Comolli pun mengeluh karena sejumlah tim tak menghargai pekerjaannya. Ia sering diminta mencari pemain muda yang bisa dipoles menjadi seorang bintang. Namun, masalahnya klub ingin pemain muda tersebut siap saat itu juga.

“Bukan seperti ini cara kerjanya. Jika aku ditunjuk untuk merekrut pemain muda, aku akan merekrut pemain muda bertalenta karena aku tahu bagaimana cara mengenali talenta mereka. Namun, di waktu yang sama sekitar enam atau delapan bulan, klub mengeluh ‘Oh, dia (pemain muda) ternyata masih belum siap.’ Tentu saja mereka belum siap, mereka masih muda.”

“Aku telah membuktikan hal yang benar di Spurs,” kata pria asal Prancis ini, “Saat aku meninggalkan Spurs, orang-orang berkata Bale tidak akan pernah berhasil, Modric tak akan pernah berhasil, (Younes) Kaboul tidak cukup baik. Aku selalu berkata pada orang-orang, ‘mereka adalah pemain muda yang amat bertalenta, mereka memiliki kepribadian yang kuat, karakter yang tepat, dan mereka akan sukses.”

Comolli bertugas di Liverpool pada November 2010. Sang pemilik baru Liverpool, John Henry, ingin klub menggunakan statistik dalam menganalisa sepakbola. Atas itu pula Comolli yang pernah ditunjuk sebagai direktur teknik Saint-Etienne, dipekerjakan.

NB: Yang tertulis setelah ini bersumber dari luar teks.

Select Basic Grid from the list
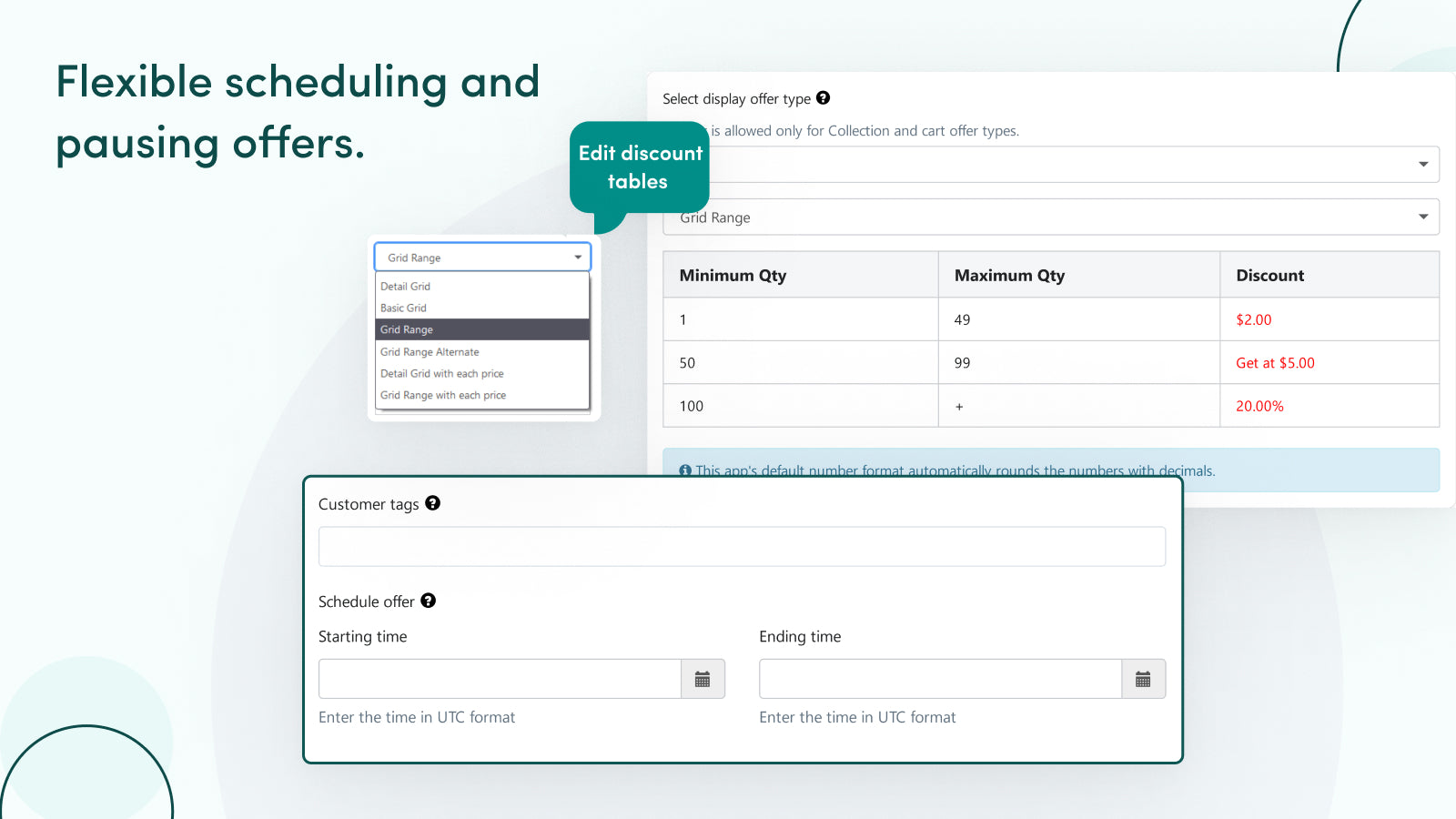 [x=403, y=308]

Keberuntungannya di Liverpool belum genap dua tahun, sebelum ia dipecat pada 2012.

“Aku kaget karena aku tak pernah diberi alasan mengapa aku disingkirkan,” tutur Comolli, “Hingga saat ini, aku tak pernah tahu. Aku kaget pada saat itu, dan tmasih terkejut hingga saat ini.”

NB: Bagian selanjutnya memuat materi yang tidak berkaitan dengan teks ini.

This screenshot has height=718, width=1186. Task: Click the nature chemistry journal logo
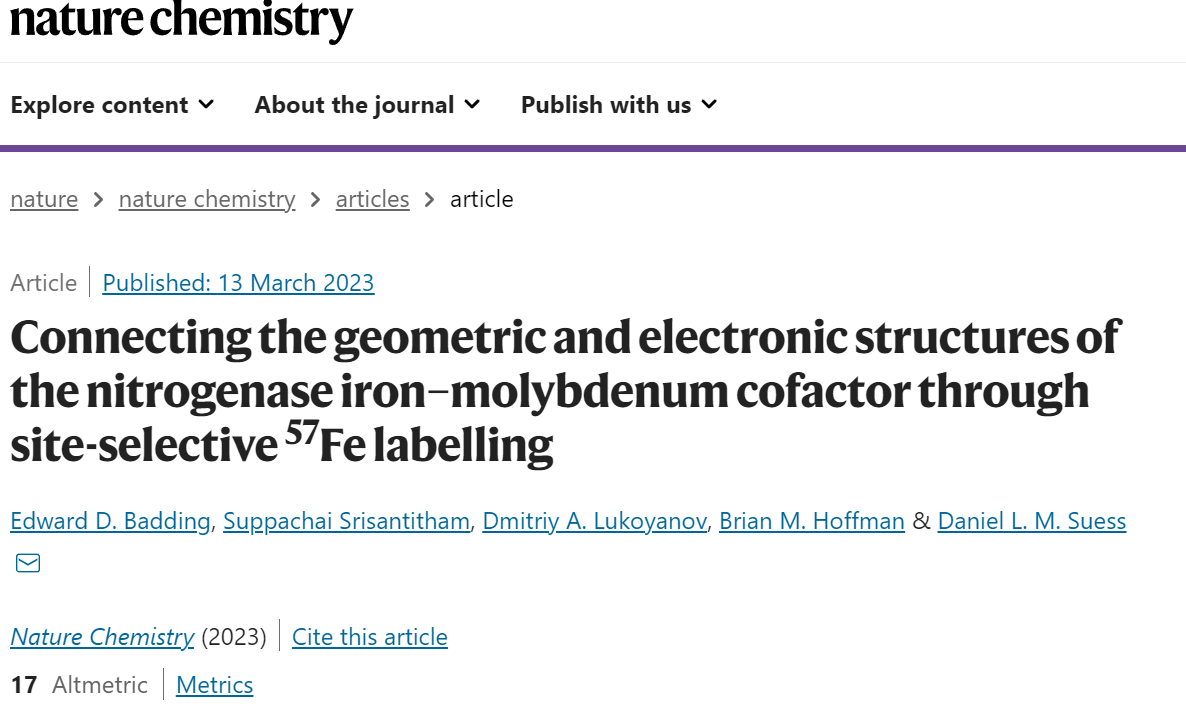(182, 20)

Setelah dipecat Liverpool, sejumlah klub berniat menariknya sebagai director of football, tapi Comolli masih pikir-pikir. Tidak penting apakah itu klub besar bergelimang harta atau klub kecil yang ingin mengembangkan pemain muda. Yang paling penting adalah bagaimana dia menjalin hubungan baik dengan pemilik klub, karena ia ingin pekerjaan yang jelas.

Menjadi seorang director of football bisa dibilang pekerjaan yang beresiko. Meskipun memiliki dampak besar bagi klub dengan pergerakan di bursa transfer, tapi jika sang pemain buruan tak memenuhi ekspektasi, director of football-lah orang yang paling sering disalahkan.